→ **Written instruction**
Switch "icon" to "symbol" everywhere in the data below and reproduce it with no other changes. Leave the pictures out of your output.

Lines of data
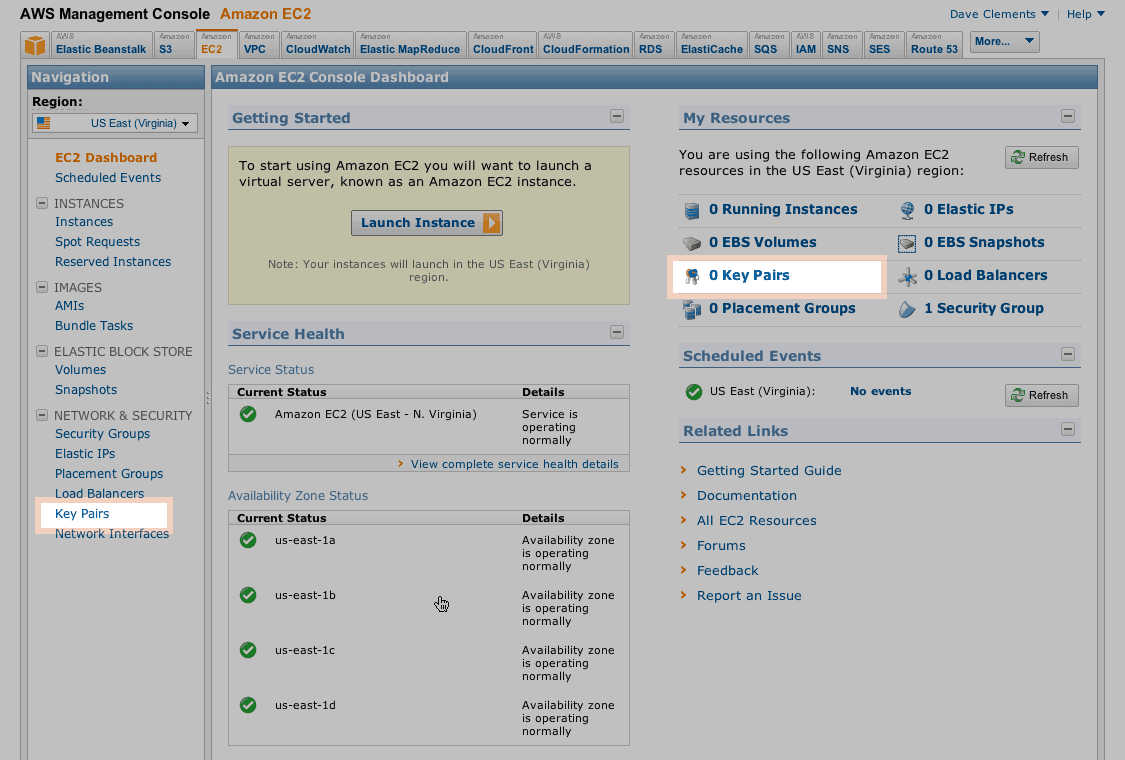Viewport: 1125px width, 760px height.
Task: Click the Launch Instance button
Action: [427, 223]
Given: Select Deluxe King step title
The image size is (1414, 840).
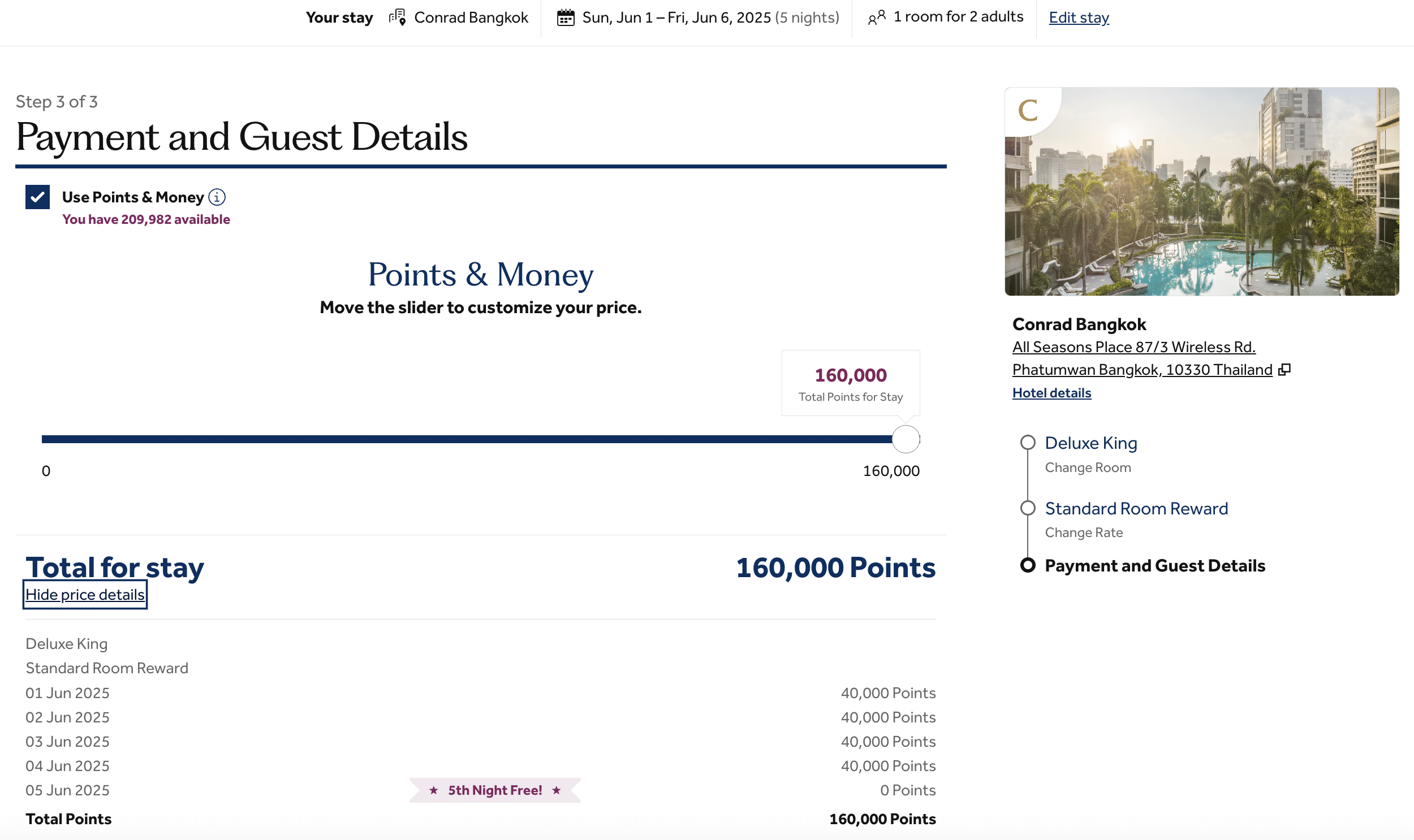Looking at the screenshot, I should (x=1090, y=443).
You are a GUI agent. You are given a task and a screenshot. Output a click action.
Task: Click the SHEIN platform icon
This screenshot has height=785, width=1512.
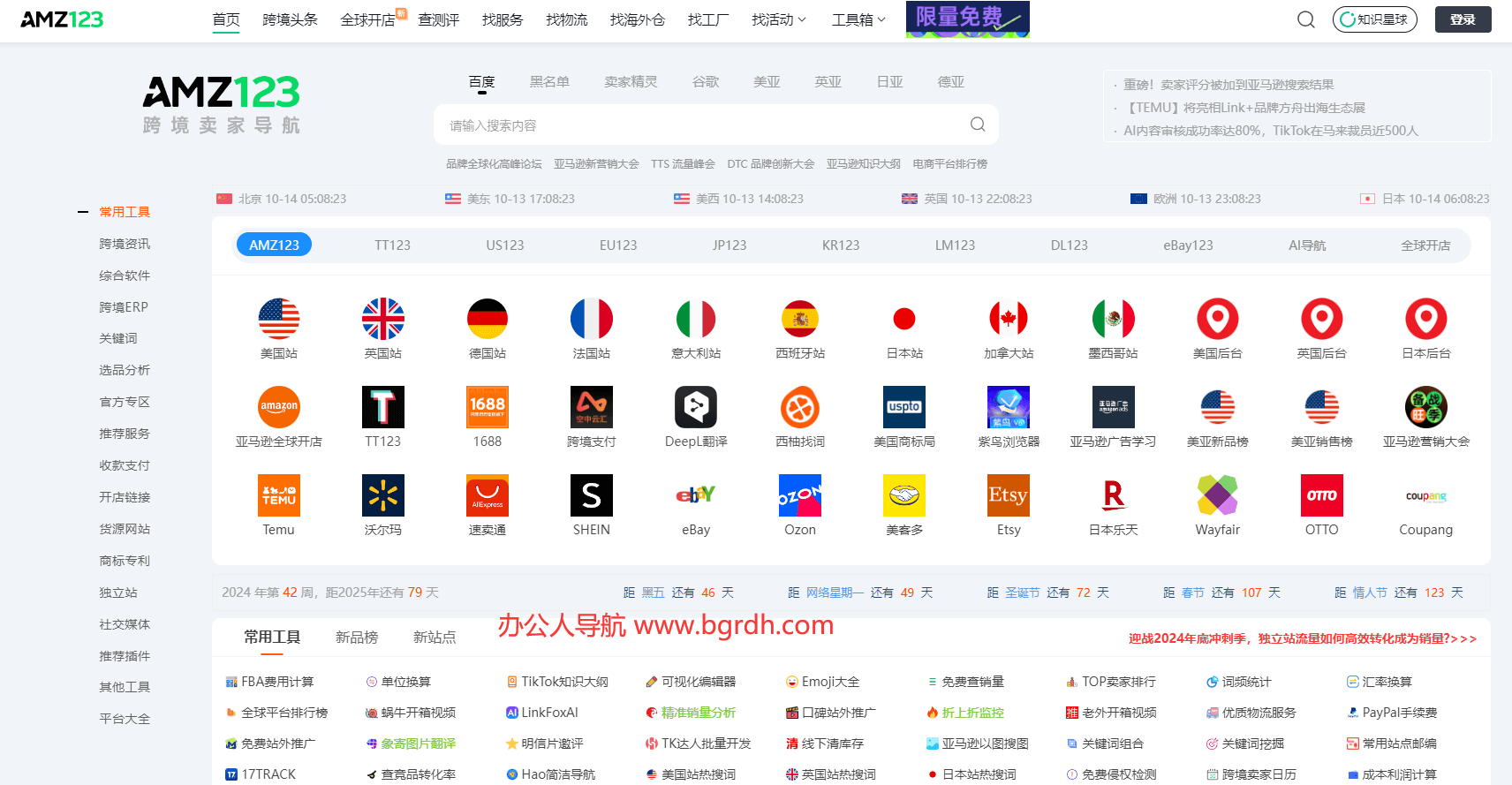click(x=591, y=496)
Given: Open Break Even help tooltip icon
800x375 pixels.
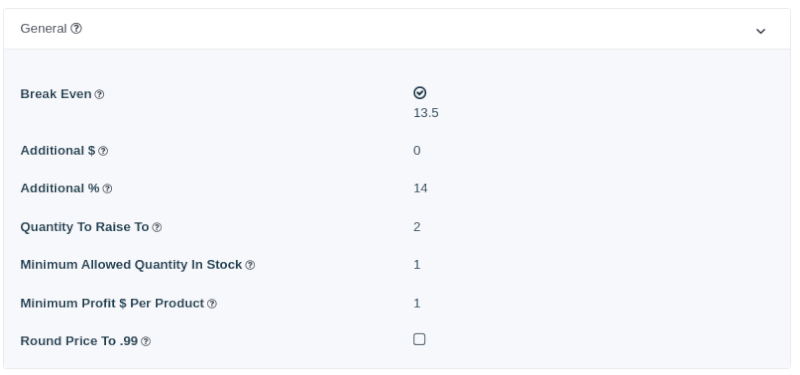Looking at the screenshot, I should click(99, 94).
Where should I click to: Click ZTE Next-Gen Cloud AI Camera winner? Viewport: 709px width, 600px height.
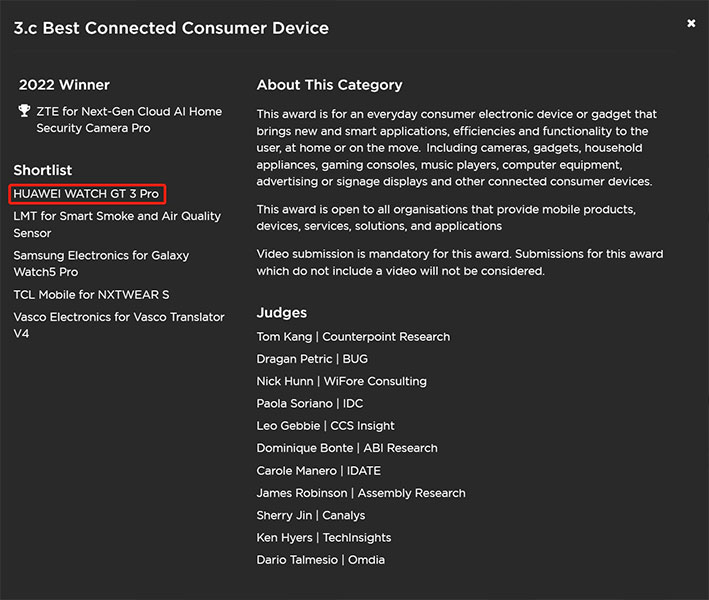point(129,120)
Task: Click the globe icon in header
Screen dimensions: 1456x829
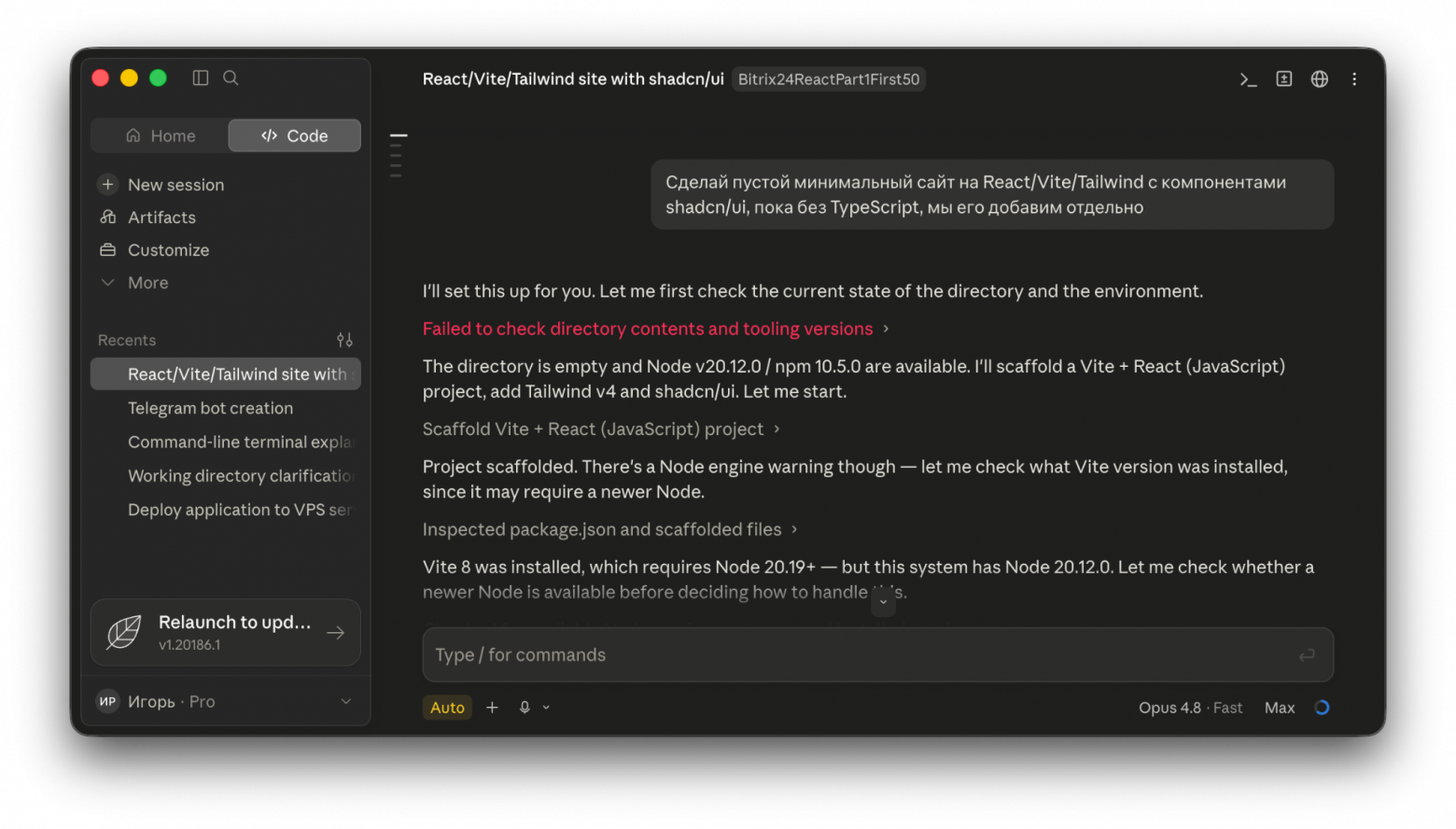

→ **Correct answer**
Viewport: 1125px width, 760px height.
Task: Click the Launch Instance button
Action: [427, 223]
Given: Select Deluxe King step title
The image size is (1414, 840).
Looking at the screenshot, I should (x=1090, y=443).
You are a GUI agent. You are given a task and a screenshot. Output a click action.
Task: Click the SHEIN platform symbol
This screenshot has height=785, width=1512.
click(x=591, y=496)
Given: Open Break Even help tooltip symbol
800x375 pixels.
Looking at the screenshot, I should click(99, 94).
Where should I click to: Click ZTE Next-Gen Cloud AI Camera winner? Viewport: 709px width, 600px height.
point(129,120)
Task: Click the globe symbol in header
Screen dimensions: 1456x829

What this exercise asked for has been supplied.